* _提供された本文_
列車のシーンと雪の富士山が映像的な見どころ
 牧逸馬(長谷川海太郎)の同名小説が原作。
 元官僚で病気の老父・曾根(岩田祐吉)の次女・弓枝(川崎弘子)には、譲(江川宇礼雄)という公認の恋人がいたが、譲の従兄で洋行帰りの八木橋武彦(岡譲二)に見染められて操を奪われてしまう。弓枝は貞操を失った代償に武彦と八木橋家に復讐するため、譲に背いて武彦との結婚を承諾してしまう、というのが前篇。
 帰朝した武彦が神戸から東京へと向かう列車のシーンから始まり、雪の富士山が映し出されるというのが映像的な見どころ。冒頭、若い女が意味深にデッキに立つシーンがあるのだが、武彦の恩師の娘・高杉耀子(伊達里子)だとわかっただけで退場してしまうのが肩透かし。
 原作の問題か、何のために登場したのかよくわからない人物が多い。
 武彦の妹・緋佐子(泉博子)が弓枝の友達。新聞記者・桐原彩子(村瀬幸子)は緋佐子の友達。彩子が好きなのが譲という関係で、譲は八木橋家を出て親友の宗像一郎(結城一朗)の運動具店に間借りするが、一郎が好きなのが彩子というサイレント映画としてはわかりにくい関係になっている。
 弓枝が武彦に操を奪われたことを知った曾根が八木橋家に抗議に行くが脳溢血で死亡。老父の面倒を看ていた姉・三輪子(若水絹子)はショックのあまり発狂して脳病院へ。

* _提供された記録_

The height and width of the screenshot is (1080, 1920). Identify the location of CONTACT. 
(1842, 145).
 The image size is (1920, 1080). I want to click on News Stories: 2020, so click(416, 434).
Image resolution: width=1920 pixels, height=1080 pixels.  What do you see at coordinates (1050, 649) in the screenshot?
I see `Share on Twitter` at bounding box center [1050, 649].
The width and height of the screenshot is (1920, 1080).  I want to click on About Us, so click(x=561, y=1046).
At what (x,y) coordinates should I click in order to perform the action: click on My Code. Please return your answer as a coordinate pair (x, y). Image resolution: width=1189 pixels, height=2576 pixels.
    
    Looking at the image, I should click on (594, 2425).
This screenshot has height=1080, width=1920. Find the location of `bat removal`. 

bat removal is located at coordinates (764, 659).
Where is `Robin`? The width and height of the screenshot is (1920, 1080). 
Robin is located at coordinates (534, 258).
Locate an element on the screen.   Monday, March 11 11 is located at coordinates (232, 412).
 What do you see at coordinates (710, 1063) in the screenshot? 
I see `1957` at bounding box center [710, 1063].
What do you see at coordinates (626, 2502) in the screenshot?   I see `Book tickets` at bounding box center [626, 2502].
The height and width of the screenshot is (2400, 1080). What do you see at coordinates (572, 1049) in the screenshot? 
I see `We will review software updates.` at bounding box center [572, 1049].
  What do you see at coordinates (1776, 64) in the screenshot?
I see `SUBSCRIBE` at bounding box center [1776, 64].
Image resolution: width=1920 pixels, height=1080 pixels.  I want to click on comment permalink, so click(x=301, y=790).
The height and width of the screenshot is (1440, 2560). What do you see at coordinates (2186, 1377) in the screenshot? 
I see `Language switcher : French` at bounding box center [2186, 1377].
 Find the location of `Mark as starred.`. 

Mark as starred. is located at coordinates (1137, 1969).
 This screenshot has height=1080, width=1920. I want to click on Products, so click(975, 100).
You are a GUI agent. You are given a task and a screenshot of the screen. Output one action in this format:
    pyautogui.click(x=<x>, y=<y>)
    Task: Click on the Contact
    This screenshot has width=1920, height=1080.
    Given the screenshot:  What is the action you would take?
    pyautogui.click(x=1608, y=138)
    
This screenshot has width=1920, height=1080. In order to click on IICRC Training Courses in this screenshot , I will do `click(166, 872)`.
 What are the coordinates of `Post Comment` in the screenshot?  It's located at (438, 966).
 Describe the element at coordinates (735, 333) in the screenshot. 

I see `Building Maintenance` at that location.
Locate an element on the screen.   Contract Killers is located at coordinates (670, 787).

* _取り組む課題_
[a] 映画紹介の本文から、「帰朝した武彦が神戸から東京へ」から「かりにくい関係になっている。」までをそのまま書き写すこと。
[b] 次の(i)〜(iii)が映画紹介の本文と合っているかどうかを、それぞれ「はい」か「いいえ」で答えること。根拠となる本文の語句も正確に引用すること。
(i) 弓枝の父・曾根は元官僚である。
(ii) 譲は八木橋家を出て、宗像一郎の運動具店に間借りする。
(iii) 曾根は八木橋家に抗議に行った際、事故で死亡した。
[c] 映画紹介の本文の最後の文に続けて、その先を書き進めること。

* _解答_
[a]
帰朝した武彦が神戸から東京へと向かう列車のシーンから始まり、雪の富士山が映し出されるというのが映像的な見どころ。冒頭、若い女が意味深にデッキに立つシーンがあるのだが、武彦の恩師の娘・高杉耀子(伊達里子)だとわかっただけで退場してしまうのが肩透かし。
 原作の問題か、何のために登場したのかよくわからない人物が多い。
 武彦の妹・緋佐子(泉博子)が弓枝の友達。新聞記者・桐原彩子(村瀬幸子)は緋佐子の友達。彩子が好きなのが譲という関係で、譲は八木橋家を出て親友の宗像一郎(結城一朗)の運動具店に間借りするが、一郎が好きなのが彩子というサイレント映画としてはわかりにくい関係になっている。

[b]
(i) はい。「元官僚で病気の老父・曾根(岩田祐吉)」
(ii) はい。「譲は八木橋家を出て親友の宗像一郎(結城一朗)の運動具店に間借りする」
(iii) いいえ。「八木橋家に抗議に行くが脳溢血で死亡」

[c]
 八木橋家からの支度金を三輪子の治療費に充てるため、弓枝は武彦との結婚を承諾するのだが、それを知らない譲は弓枝と絶縁してしまうというのが前篇ラスト。
 弓枝の幼い妹・百代に高峰秀子が出演しているが、おかっぱ頭であまり可愛く見えない。 (評価:2.5)

製作:松竹キネマ
公開:1931年8月1日
監督:五所平之助 脚本:北村小松 撮影:水谷至広、星野斉、山田吉男
キネマ旬報:1位

初トーキーとして内容よりは歴史的に価値の高い作品
 本格的なトーキー作品として城戸四郎の肝煎りで製作されたコメディで、同時録音されている。オープニングより音楽を始め猫の鳴き声、赤ん坊の泣き声、歌、目覚まし時計などトーキーを意識した演出で、台詞も必要以上に多く整理されていない。
 ストーリーは郊外の家に引っ越してきた劇作家(渡辺篤)の一家の日常を描くもので、冒頭の画家との喧嘩、押し売り、音楽家の隣家との騒音トラブル、隣家の洋風夫人=マダム(伊達里子)に嫉妬する純和風の女房(田中絹代)のエピソードが入るが、いかんせんストーリーがつまらなく、ギャグもほのぼのしすぎていてつまらない。
 同時録音のためか、それぞれのシーンが間延びしていて、台詞にもメリハリがなく平板で、全体に演出のタイミングが悪い。その中で女房役の田中絹代が健闘しているのが救いか。
 ハーフ顔の隣家の少女は、オランダ人を父に持つ井上雪子。挿入歌の作詞はサトウハチロー。
 内容よりは歴史的に価値の高い作品。 (評価:2)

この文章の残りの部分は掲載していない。